Show that is $\upsilon$ is an eigenvector of the matrices A and AB (assume invertibility) Show that is $\upsilon$ is an eigenvector of the matrices A and AB with corresponding eigenvalues $\lambda \neq 0$, $\mu$ respectively, then $\upsilon$ is also a corresponding eigenvector of B with corresponding eigenvalue $\frac{\mu}{\lambda}$. What I have so far: $$A\upsilon=\lambda\upsilon$$ $$A^{-1}A\upsilon=A^{-1}\lambda\upsilon$$ $$\upsilon=\lambda A^{-1}\upsilon$$ $$\frac{1}{\lambda}\upsilon=A^{-1}\upsilon$$ $$AB\upsilon=\mu\upsilon$$ $$A^{-1}AB\upsilon=A^{-1}\mu\upsilon$$ $$B\upsilon=\mu A^{-1}\upsilon$$ $$B\upsilon=\frac{\mu}{\lambda}\upsilon$$ Is this enough to prove the statement or am I missing anything?
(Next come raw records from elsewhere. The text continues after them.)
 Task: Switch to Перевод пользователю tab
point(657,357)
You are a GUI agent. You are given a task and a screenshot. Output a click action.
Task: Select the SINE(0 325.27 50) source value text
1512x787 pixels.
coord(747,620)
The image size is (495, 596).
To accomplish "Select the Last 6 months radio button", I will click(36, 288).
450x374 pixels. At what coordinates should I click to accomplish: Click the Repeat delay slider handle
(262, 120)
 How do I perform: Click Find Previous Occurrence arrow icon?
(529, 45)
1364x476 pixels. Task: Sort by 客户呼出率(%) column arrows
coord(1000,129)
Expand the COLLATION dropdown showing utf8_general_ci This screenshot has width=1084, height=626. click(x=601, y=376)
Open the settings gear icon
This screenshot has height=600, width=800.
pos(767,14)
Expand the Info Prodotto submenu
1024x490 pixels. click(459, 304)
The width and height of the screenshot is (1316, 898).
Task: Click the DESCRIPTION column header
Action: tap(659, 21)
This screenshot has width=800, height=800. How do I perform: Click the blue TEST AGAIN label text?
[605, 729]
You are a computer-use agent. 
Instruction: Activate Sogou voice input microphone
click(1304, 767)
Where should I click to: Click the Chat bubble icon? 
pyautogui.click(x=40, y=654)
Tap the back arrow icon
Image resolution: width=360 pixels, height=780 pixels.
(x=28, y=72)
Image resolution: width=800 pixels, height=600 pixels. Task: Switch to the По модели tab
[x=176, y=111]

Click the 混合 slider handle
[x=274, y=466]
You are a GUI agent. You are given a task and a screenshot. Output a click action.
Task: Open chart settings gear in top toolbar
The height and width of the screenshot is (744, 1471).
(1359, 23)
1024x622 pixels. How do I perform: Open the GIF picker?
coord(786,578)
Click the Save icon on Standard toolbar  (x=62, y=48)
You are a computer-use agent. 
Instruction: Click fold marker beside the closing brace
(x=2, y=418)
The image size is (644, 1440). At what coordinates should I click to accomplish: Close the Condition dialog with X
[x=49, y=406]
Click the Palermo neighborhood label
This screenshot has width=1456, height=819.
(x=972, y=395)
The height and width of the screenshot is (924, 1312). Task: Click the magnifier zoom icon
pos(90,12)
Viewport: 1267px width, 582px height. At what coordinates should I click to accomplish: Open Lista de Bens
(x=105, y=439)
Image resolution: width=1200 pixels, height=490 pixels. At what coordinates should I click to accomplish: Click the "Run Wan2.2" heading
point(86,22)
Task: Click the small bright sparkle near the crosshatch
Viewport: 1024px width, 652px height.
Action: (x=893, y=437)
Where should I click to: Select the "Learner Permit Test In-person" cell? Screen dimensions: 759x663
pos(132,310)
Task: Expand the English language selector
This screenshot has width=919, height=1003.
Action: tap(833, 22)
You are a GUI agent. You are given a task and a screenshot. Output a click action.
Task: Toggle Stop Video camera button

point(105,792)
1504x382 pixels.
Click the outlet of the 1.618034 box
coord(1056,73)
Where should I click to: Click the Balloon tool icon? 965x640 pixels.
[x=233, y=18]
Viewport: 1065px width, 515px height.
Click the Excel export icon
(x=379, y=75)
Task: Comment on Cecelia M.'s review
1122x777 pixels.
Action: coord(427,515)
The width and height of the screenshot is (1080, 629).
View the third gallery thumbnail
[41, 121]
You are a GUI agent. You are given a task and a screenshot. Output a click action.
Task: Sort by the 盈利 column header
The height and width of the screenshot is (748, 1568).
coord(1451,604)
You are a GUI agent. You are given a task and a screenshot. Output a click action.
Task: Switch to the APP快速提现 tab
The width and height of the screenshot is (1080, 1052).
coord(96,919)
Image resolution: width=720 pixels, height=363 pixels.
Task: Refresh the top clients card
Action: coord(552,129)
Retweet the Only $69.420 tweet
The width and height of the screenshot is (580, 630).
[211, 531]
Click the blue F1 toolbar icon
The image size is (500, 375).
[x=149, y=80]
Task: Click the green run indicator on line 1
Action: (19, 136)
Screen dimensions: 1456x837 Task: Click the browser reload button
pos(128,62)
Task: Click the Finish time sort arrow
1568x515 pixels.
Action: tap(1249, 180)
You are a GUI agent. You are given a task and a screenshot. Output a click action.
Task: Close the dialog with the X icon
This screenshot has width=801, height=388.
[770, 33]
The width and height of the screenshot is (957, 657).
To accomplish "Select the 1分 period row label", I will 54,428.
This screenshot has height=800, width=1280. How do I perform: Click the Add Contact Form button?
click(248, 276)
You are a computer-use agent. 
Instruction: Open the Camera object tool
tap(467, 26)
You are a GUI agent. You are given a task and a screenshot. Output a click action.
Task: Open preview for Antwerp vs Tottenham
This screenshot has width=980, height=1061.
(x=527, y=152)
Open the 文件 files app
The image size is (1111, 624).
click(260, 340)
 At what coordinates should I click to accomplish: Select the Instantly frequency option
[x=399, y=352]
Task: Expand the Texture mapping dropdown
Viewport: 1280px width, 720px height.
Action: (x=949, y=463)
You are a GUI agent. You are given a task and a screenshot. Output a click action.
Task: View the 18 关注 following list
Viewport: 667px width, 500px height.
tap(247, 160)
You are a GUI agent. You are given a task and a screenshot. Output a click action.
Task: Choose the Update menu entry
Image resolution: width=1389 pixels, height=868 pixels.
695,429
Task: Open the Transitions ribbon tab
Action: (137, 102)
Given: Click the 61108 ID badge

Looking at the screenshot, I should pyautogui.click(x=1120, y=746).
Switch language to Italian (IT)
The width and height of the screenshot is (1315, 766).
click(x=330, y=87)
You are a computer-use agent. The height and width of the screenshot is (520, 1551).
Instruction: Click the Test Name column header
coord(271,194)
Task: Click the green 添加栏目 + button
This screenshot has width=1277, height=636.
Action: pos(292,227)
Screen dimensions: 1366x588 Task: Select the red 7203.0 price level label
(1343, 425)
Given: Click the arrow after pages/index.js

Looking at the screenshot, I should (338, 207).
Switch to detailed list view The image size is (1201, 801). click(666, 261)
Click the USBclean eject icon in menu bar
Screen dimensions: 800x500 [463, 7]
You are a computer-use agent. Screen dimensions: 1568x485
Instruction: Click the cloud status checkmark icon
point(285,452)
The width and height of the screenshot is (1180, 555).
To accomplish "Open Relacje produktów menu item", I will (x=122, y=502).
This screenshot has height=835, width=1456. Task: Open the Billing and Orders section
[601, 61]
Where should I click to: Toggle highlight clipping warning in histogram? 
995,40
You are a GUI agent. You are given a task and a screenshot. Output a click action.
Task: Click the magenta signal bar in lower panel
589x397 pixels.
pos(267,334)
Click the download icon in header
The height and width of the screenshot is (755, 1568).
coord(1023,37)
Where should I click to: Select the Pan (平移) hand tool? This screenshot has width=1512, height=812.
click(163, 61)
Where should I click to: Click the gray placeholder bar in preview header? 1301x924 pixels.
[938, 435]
Your reasoning is right, since you seem to assume invertibility of $A$.

Without invertibility of $A$, the statement is wrong: Take $$ A=\pmatrix{1&0\\\0&0}, \ B = \pmatrix{0&0\\\1&0}, \ v = \pmatrix{1\\\0}, $$ then $Av = v$, $AB=0$, but $v$ is not an eigenvector of $B$.